Were it not for the mid-Eastern practice of hospitality and the meal which they shared with Jesus, they may have remained in the dark for the rest of their lives. As they reach their destination, Jesus indicates that he will continue to travel, but they beg him to stay with them. His teaching (none of which, frustratingly, is recorded) has obviously touched a chord, and they don’t want the conversation to end. And so Jesus joins them at the table. I wish I could have seen his eyes as he took the bread, blessed it, broke it and gave it to them, but there must have been a wicked glint as he waited for the truth to dawn on his companions. This familiar act, which they had seen him perform in so many different settings with so many different people, is the trigger which opens their eyes, floods their souls with life and energy and joy, and drives them back to the community in which they belong. Once again, it is the meal that does it.

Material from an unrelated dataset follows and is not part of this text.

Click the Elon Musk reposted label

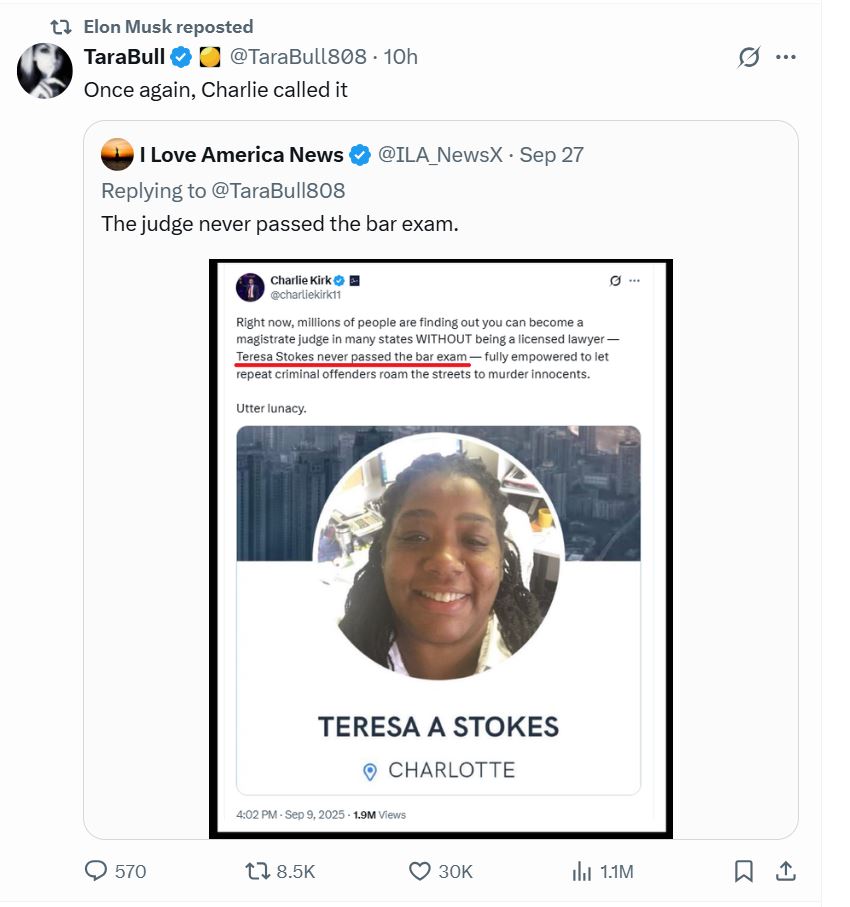click(x=168, y=27)
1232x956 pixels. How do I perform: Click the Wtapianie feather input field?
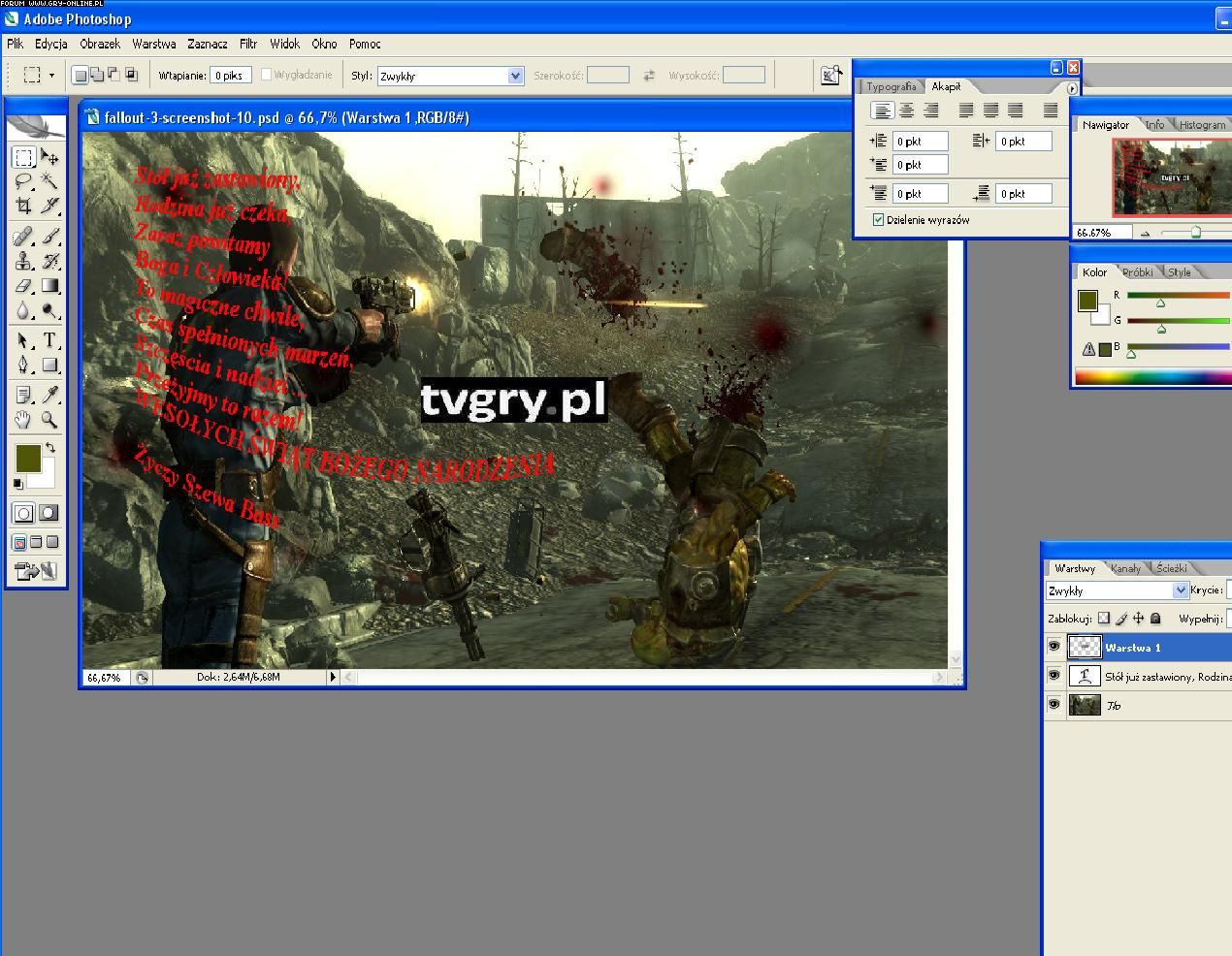click(x=231, y=76)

What this means for us is that every meal is a sacrament, every meal is an opportunity to be nourished throughout our whole beings, to receive new revelation of Christ and to draw closer as the sacred community which Jesus established. The Sacrament which we share in our worship services is the sign – the act in which we learn to recognise and encounter God’s presence and to receive God’s life as the community of grace. But, once we’ve learned this through sharing in Communion, we discover that every meal holds the same potential. As we share together, we build community. As we eat and share our stories, we are nourished in our whole being. And as we gather, the presence of the Christ who loved to share meals with friends is with us and revealed to us.
More than this, as we eat we are challenged to open our table and our community to others – the poor, the hungry, the marginalised, and those we would prefer to exclude for whatever reason. We are reminded of the upside-down Kingdom of God, and that the meals we share, especially the Sacramental one in our worship, are prophecies of the Great Banquet at which all people are given a place, and in which no one goes without.
I didn’t know it back then, but Solly was right. When we sit around a table it’s never about the food alone. It’s about so much more. It’s about the presence and call of the Risen Christ who continues to break bread with us whoever, wherever and whenever we may be.